● Given instruction: Arrange the lines below as a numbered list, leaving out any blank lines.

-- Extracted material start --

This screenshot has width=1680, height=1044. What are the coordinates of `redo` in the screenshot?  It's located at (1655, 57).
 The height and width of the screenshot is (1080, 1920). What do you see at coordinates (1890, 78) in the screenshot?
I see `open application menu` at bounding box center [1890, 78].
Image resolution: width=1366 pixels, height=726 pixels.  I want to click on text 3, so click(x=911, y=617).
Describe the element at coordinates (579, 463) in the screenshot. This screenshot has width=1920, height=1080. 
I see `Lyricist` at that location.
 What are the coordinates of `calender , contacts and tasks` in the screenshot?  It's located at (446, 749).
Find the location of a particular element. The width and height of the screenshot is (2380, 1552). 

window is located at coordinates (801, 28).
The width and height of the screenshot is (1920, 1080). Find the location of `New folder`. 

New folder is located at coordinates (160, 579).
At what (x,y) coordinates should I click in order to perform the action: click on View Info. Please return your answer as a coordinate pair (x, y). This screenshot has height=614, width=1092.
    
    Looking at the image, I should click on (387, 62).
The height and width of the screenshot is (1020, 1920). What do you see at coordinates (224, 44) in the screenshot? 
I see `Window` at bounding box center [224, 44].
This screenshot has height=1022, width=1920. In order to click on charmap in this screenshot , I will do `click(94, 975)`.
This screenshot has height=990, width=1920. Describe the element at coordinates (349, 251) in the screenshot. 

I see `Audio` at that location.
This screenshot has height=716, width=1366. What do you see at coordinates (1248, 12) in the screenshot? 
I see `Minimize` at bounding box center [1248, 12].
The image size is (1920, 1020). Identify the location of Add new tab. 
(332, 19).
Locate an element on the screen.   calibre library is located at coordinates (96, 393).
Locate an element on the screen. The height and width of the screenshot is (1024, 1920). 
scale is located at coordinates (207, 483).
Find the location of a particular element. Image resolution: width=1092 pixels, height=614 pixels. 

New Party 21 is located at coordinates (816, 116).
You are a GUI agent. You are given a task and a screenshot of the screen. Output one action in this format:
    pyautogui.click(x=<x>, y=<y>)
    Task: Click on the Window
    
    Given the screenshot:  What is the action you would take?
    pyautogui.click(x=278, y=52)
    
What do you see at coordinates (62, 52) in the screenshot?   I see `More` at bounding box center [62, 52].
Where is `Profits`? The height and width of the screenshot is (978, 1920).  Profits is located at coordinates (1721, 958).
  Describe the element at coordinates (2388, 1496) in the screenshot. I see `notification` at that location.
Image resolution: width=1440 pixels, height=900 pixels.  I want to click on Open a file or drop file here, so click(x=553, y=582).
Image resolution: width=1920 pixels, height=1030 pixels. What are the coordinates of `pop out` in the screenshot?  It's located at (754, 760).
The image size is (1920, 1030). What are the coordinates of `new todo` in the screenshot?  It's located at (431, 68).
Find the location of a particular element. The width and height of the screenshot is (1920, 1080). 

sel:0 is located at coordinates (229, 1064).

-- Extracted material end --

● Problem solution:
1. This screenshot has width=1680, height=1044. What are the coordinates of `redo` in the screenshot?  It's located at (1655, 57).
2.  The height and width of the screenshot is (1080, 1920). What do you see at coordinates (1890, 78) in the screenshot?
3. I see `open application menu` at bounding box center [1890, 78].
4. Image resolution: width=1366 pixels, height=726 pixels.  I want to click on text 3, so click(x=911, y=617).
5. Describe the element at coordinates (579, 463) in the screenshot. This screenshot has width=1920, height=1080. 
6. I see `Lyricist` at that location.
7.  What are the coordinates of `calender , contacts and tasks` in the screenshot?  It's located at (446, 749).
8. Find the location of a particular element. The width and height of the screenshot is (2380, 1552). 
9. window is located at coordinates (801, 28).
10. The width and height of the screenshot is (1920, 1080). Find the location of `New folder`. 
11. New folder is located at coordinates (160, 579).
12. At what (x,y) coordinates should I click in order to perform the action: click on View Info. Please return your answer as a coordinate pair (x, y). This screenshot has height=614, width=1092.
13.     Looking at the image, I should click on (387, 62).
14. The height and width of the screenshot is (1020, 1920). What do you see at coordinates (224, 44) in the screenshot? 
15. I see `Window` at bounding box center [224, 44].
16. This screenshot has height=1022, width=1920. In order to click on charmap in this screenshot , I will do `click(94, 975)`.
17. This screenshot has height=990, width=1920. Describe the element at coordinates (349, 251) in the screenshot. 
18. I see `Audio` at that location.
19. This screenshot has height=716, width=1366. What do you see at coordinates (1248, 12) in the screenshot? 
20. I see `Minimize` at bounding box center [1248, 12].
21. The image size is (1920, 1020). Identify the location of Add new tab. 
22. (332, 19).
23. Locate an element on the screen.   calibre library is located at coordinates (96, 393).
24. Locate an element on the screen. The height and width of the screenshot is (1024, 1920). 
25. scale is located at coordinates (207, 483).
26. Find the location of a particular element. Image resolution: width=1092 pixels, height=614 pixels. 
27. New Party 21 is located at coordinates (816, 116).
28. You are a GUI agent. You are given a task and a screenshot of the screen. Output one action in this format:
29.     pyautogui.click(x=<x>, y=<y>)
30.     Task: Click on the Window
31.     Given the screenshot:  What is the action you would take?
32.     pyautogui.click(x=278, y=52)
33. What do you see at coordinates (62, 52) in the screenshot?   I see `More` at bounding box center [62, 52].
34. Where is `Profits`? The height and width of the screenshot is (978, 1920).  Profits is located at coordinates (1721, 958).
35.   Describe the element at coordinates (2388, 1496) in the screenshot. I see `notification` at that location.
36. Image resolution: width=1440 pixels, height=900 pixels.  I want to click on Open a file or drop file here, so click(x=553, y=582).
37. Image resolution: width=1920 pixels, height=1030 pixels. What are the coordinates of `pop out` in the screenshot?  It's located at (754, 760).
38. The image size is (1920, 1030). What are the coordinates of `new todo` in the screenshot?  It's located at (431, 68).
39. Find the location of a particular element. The width and height of the screenshot is (1920, 1080). 
40. sel:0 is located at coordinates (229, 1064).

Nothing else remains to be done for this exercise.